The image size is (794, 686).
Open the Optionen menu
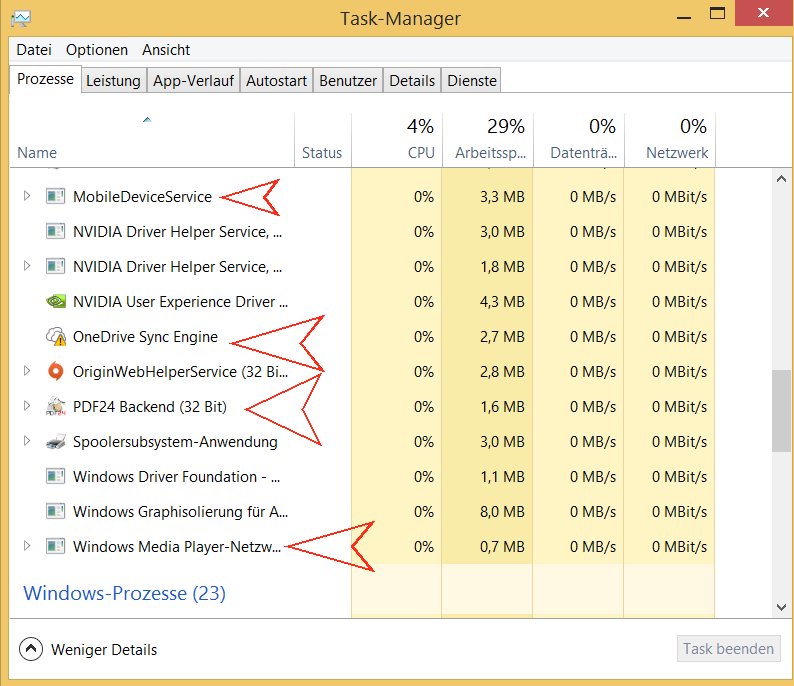pyautogui.click(x=97, y=50)
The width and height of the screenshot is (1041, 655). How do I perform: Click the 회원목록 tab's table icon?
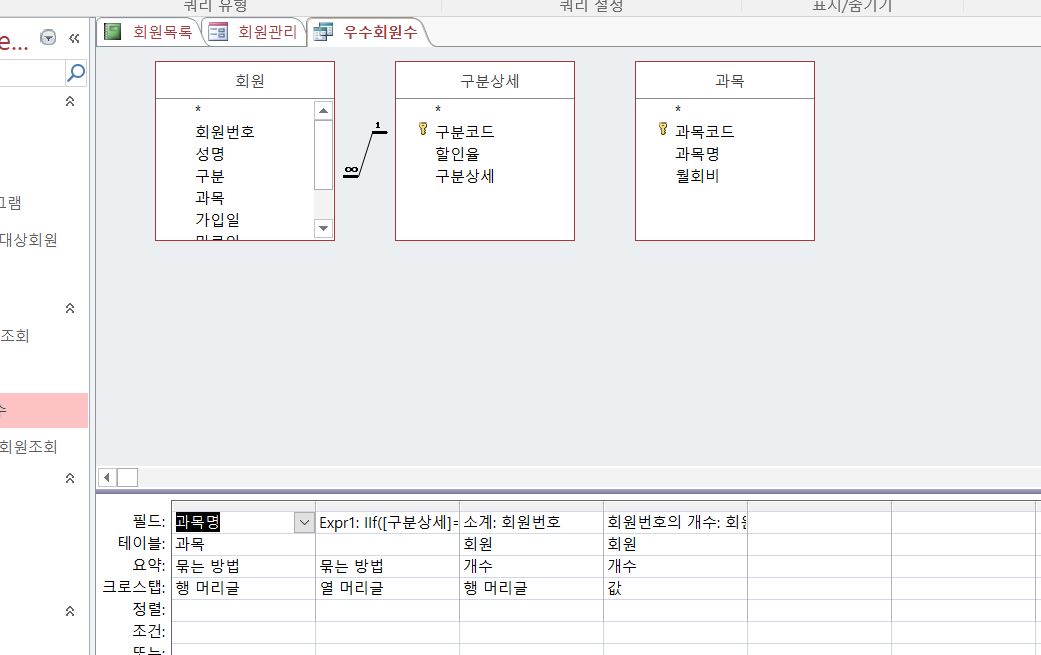click(113, 32)
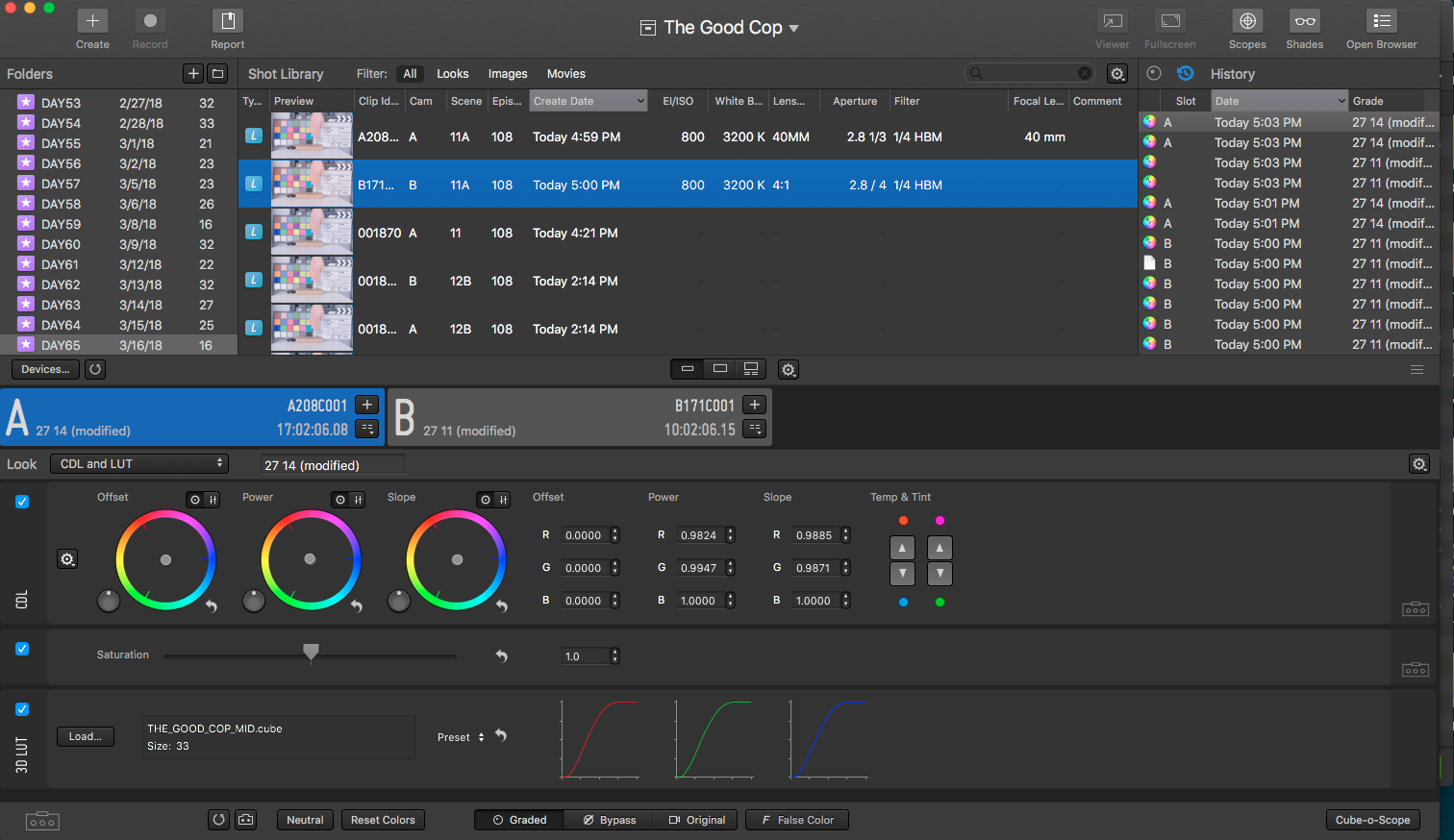Reset the Saturation slider with undo arrow
1454x840 pixels.
(501, 655)

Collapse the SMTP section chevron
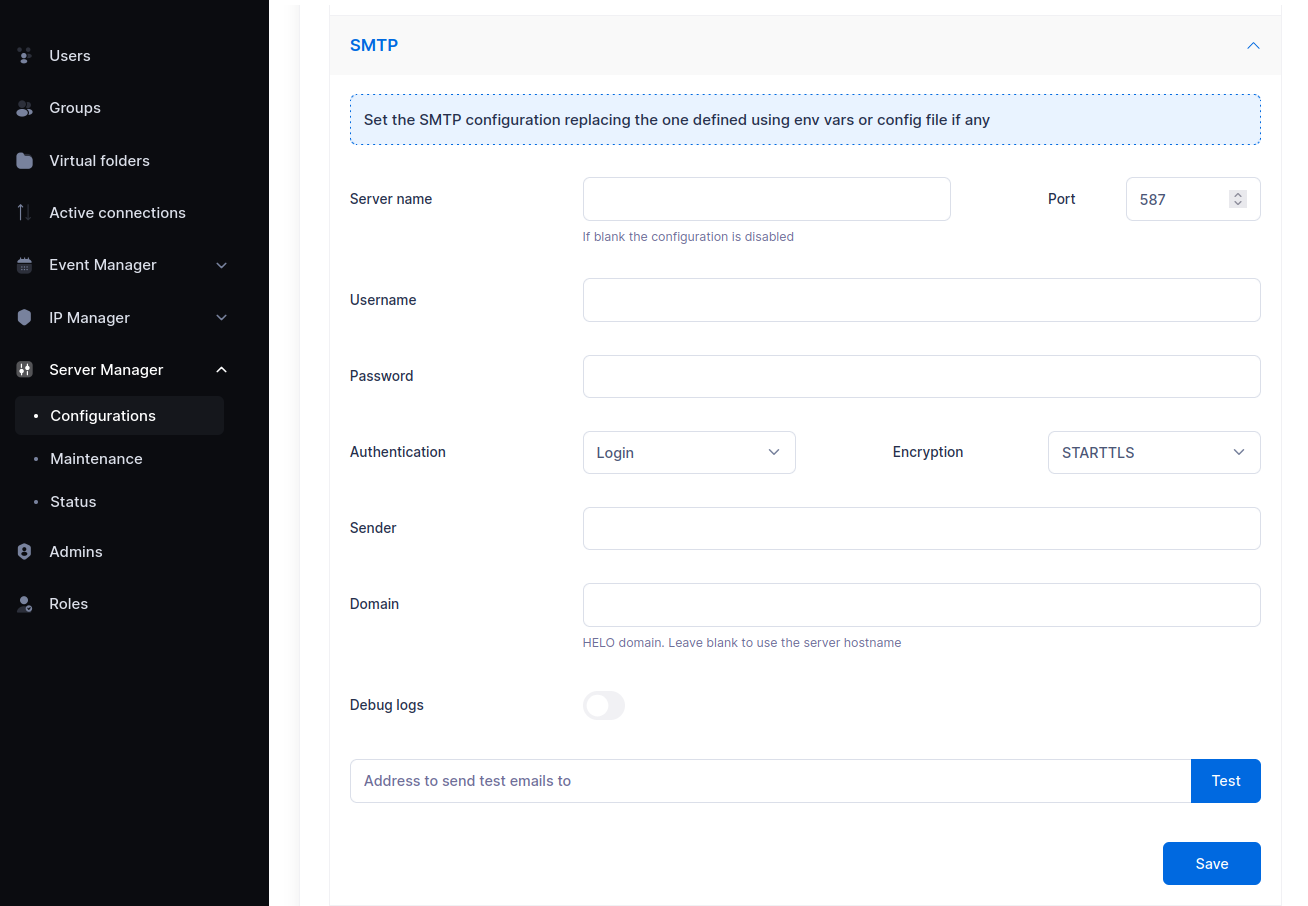1253,46
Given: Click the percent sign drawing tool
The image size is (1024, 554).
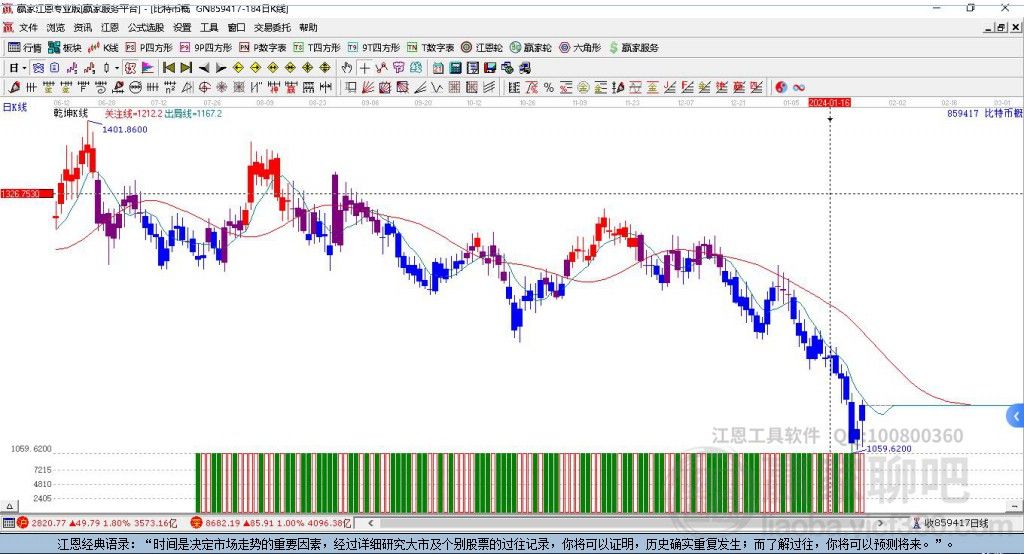Looking at the screenshot, I should tap(549, 87).
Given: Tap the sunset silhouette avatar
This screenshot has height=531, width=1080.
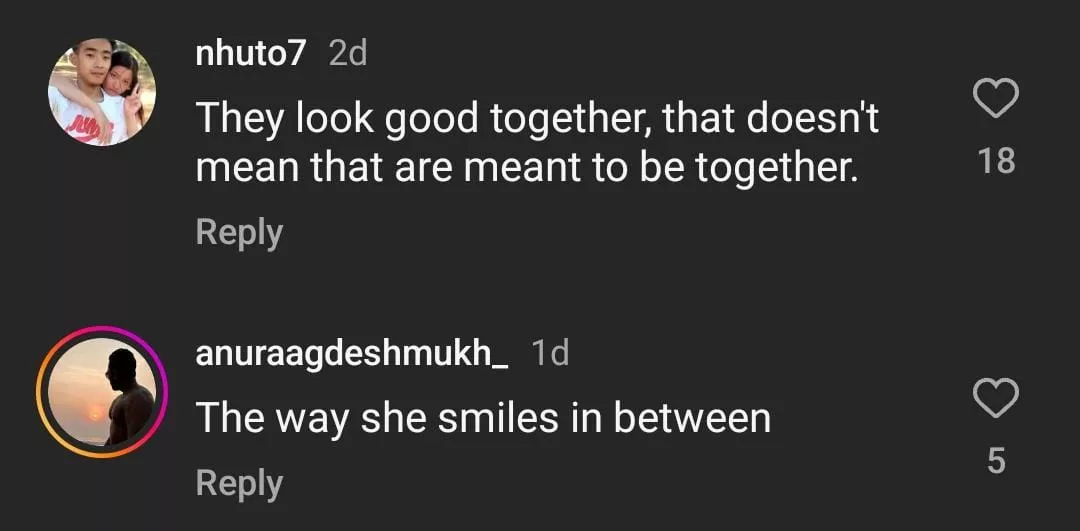Looking at the screenshot, I should click(x=101, y=391).
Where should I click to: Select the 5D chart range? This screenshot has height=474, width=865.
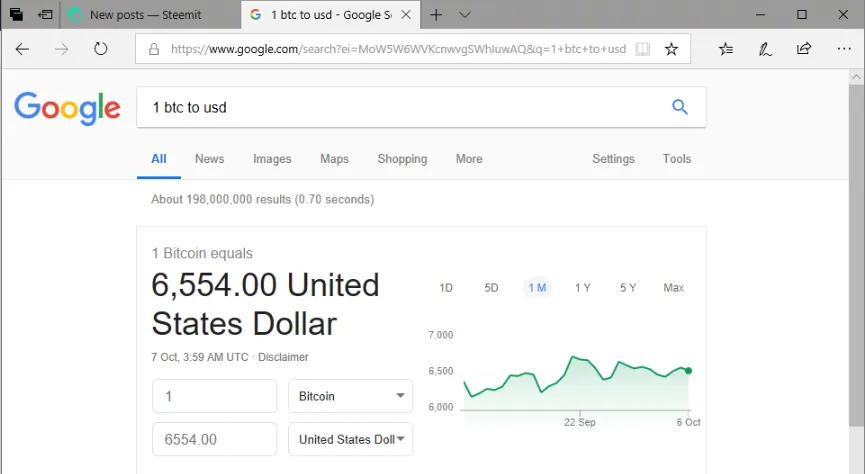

───

Set down each record above exactly as it stands and leave out all pictures.

The image size is (794, 686).
Open the Optionen menu
pyautogui.click(x=97, y=50)
The width and height of the screenshot is (1041, 655). How do I perform: Click the 회원목록 tab's table icon?
click(113, 32)
Reset the Saturation slider with undo arrow
1454x840 pixels.
(501, 655)

Collapse the SMTP section chevron
1253,46
Given: Click the percent sign drawing tool
The image size is (1024, 554).
Looking at the screenshot, I should tap(549, 87).
Given: Tap the sunset silhouette avatar
This screenshot has height=531, width=1080.
Looking at the screenshot, I should click(x=101, y=391).
Where should I click to: Select the 5D chart range? This screenshot has height=474, width=865.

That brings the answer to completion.